Gilgel Gibe I Power Station
- Coordinates: 7°54′31.88″N 37°22′24.33″E﻿ / ﻿7.9088556°N 37.3734250°E
- Commission date: 2004
- Type: Conventional, diversion
- Turbines: 3 x 61.3 MW Francis-type
- Installed capacity: 184 MW

= Gilgel Gibe I Dam =

Dam in Ethiopia

The Gilgel Gibe I Dam is a rock-filled embankment dam on the Gilgel Gibe River in Ethiopia. It is located about 57 km northeast of Jimma in Oromia Region. The primary purpose of the dam is hydroelectric power production. The Gilgel Gibe I hydroelectric powerplant has an installed capacity of 184 MW, enough to power over 123,200 households. The dam is 1700 m long and 40 m tall. Construction on the dam began in 1988 but work was halted in 1994. In 1995 construction restarted with a new construction firm. The power station was commissioned in 2004.
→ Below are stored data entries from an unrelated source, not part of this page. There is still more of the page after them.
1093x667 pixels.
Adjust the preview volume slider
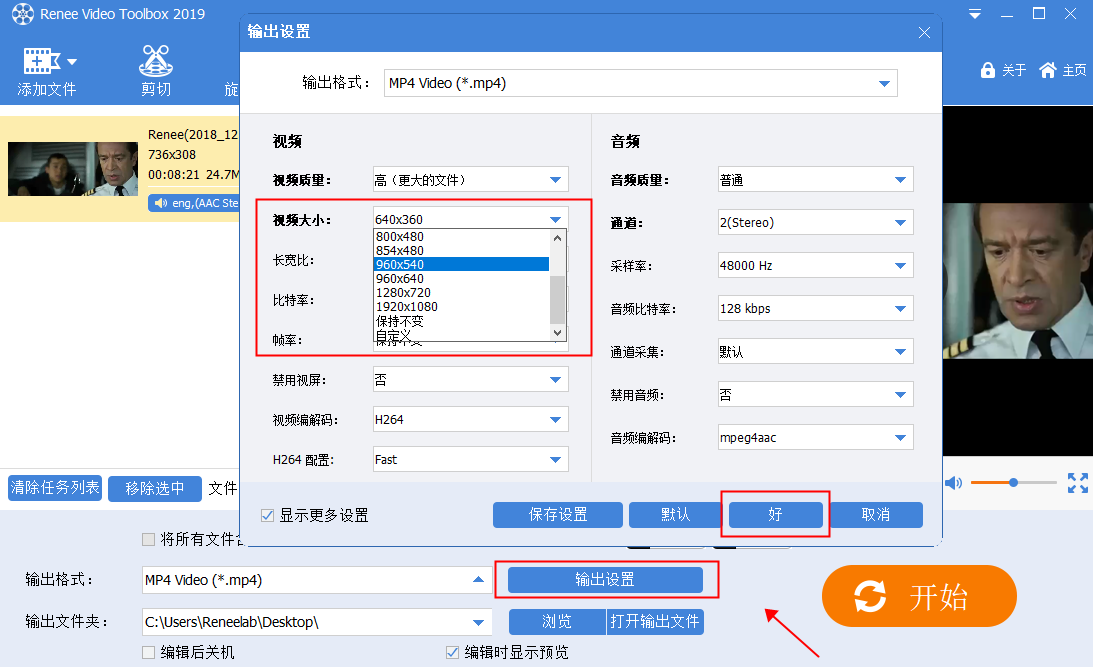coord(1013,483)
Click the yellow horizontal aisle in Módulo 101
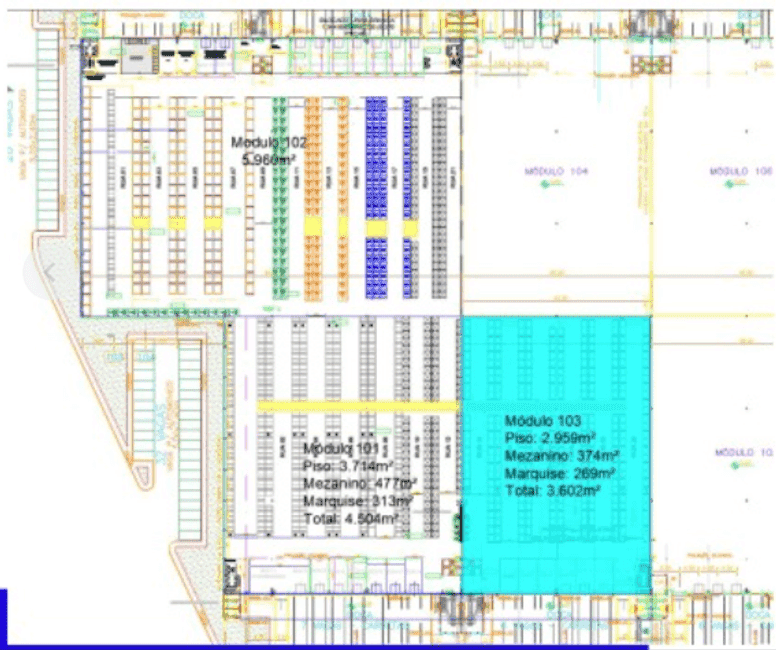This screenshot has width=776, height=650. pos(357,406)
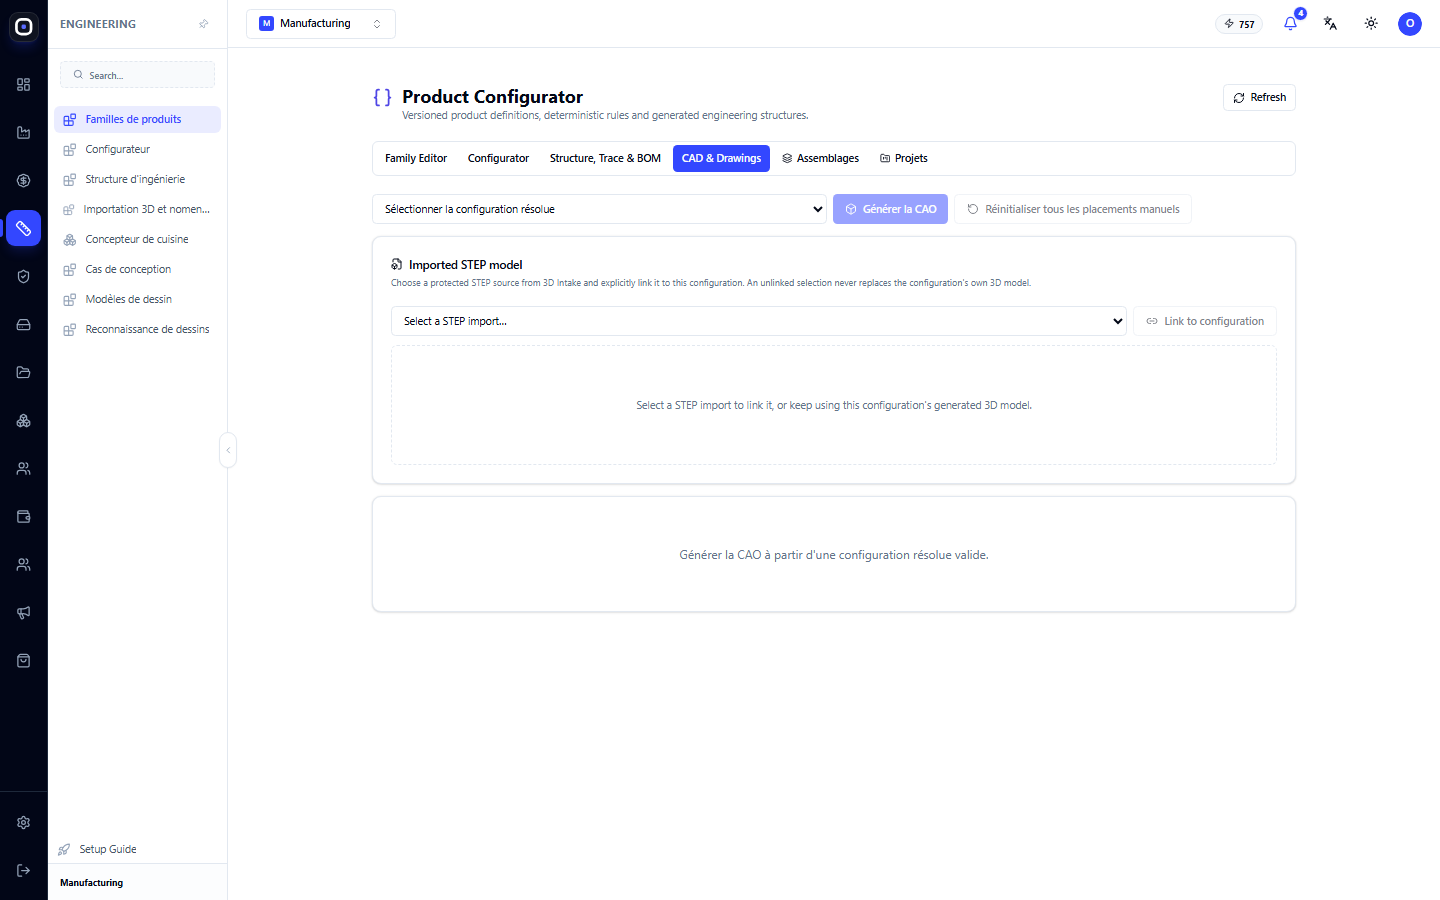
Task: Open 'Concepteur de cuisine' in sidebar
Action: [137, 239]
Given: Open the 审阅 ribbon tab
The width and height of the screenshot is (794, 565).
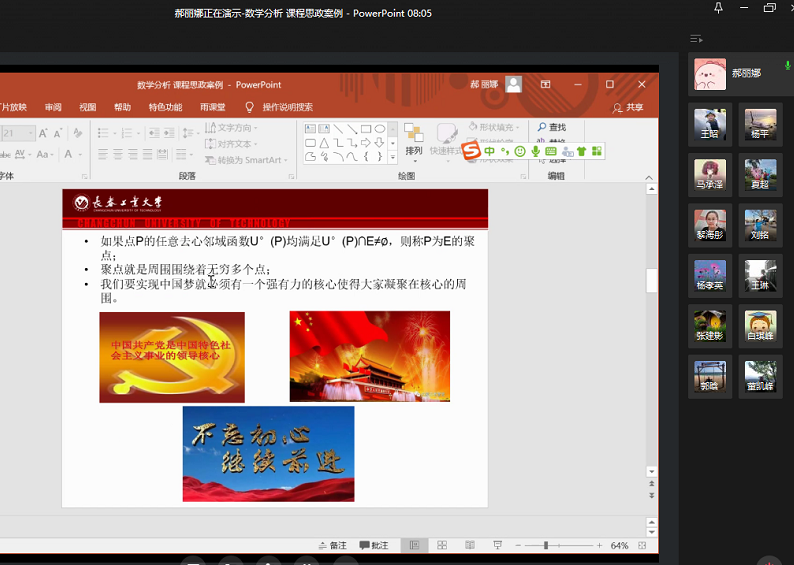Looking at the screenshot, I should point(53,107).
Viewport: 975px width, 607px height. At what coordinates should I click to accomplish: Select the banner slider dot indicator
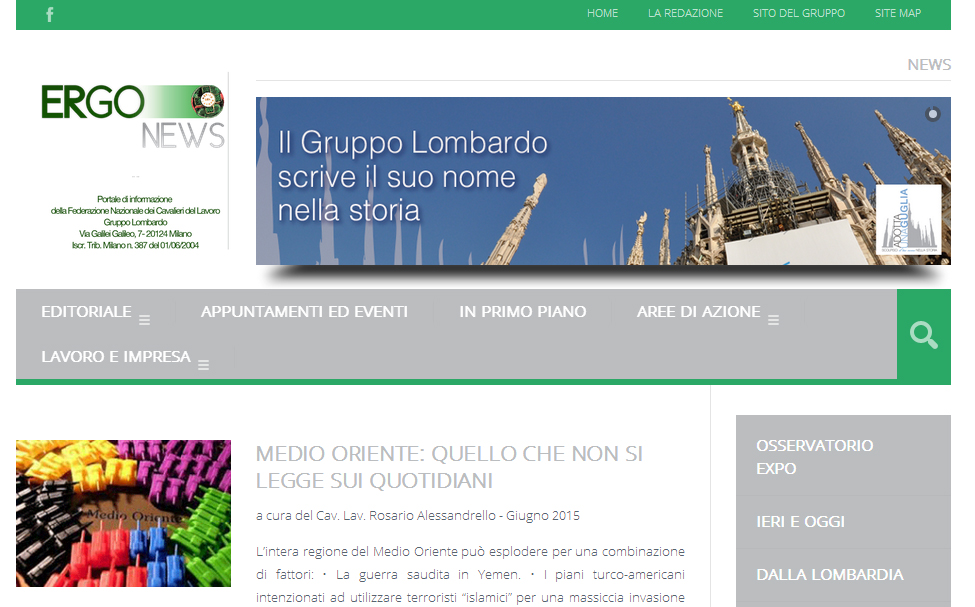pos(932,114)
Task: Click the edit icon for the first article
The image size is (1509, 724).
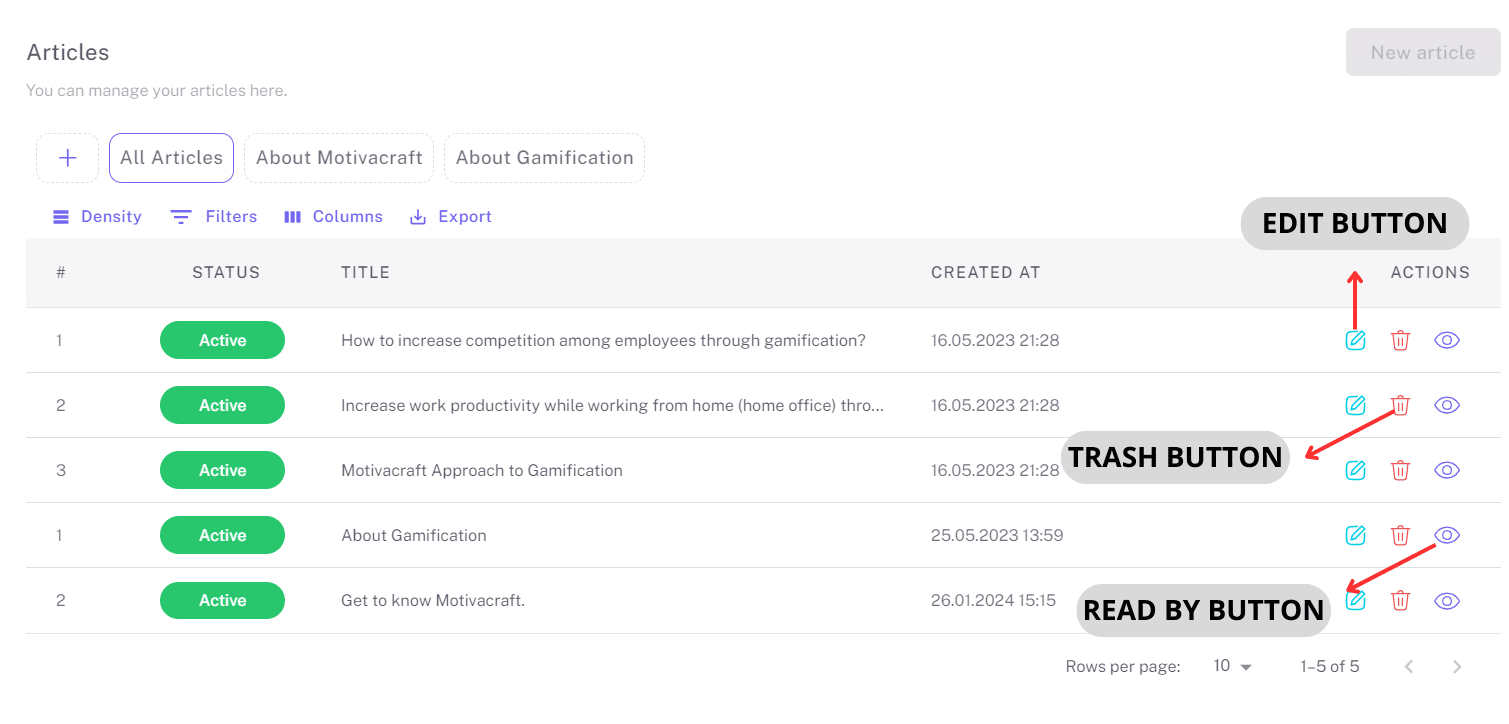Action: [1355, 340]
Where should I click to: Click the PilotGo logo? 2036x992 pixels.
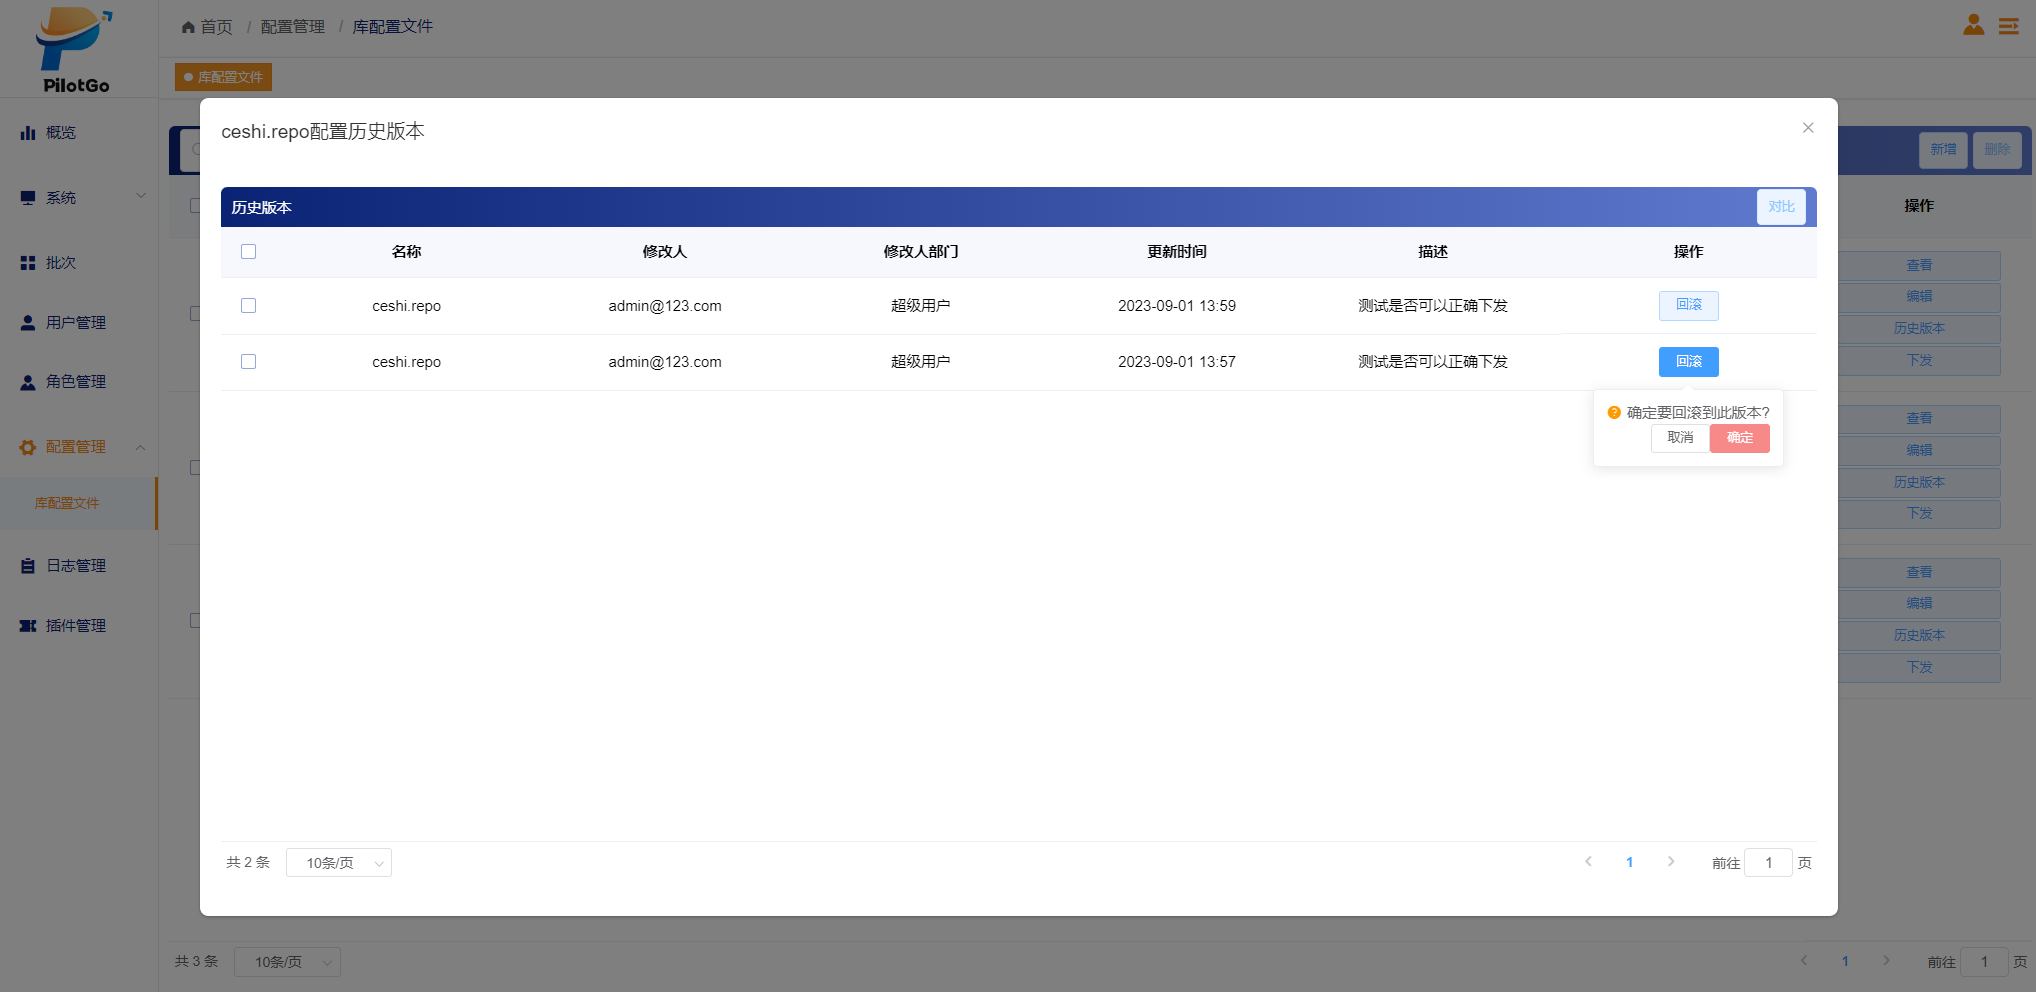point(75,50)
Water from the dam is diverted through a 9.2 km long tunnel to an underground power station downstream. After power generation, the water is discharged back into the Gilgel Gibe River to flow downstream northwards for roughly 2 km, only to enter a 26 km long tunnel through a mountain ridge to an underground power station (Gilgel Gibe II Power Station) at the lower-lying Omo River.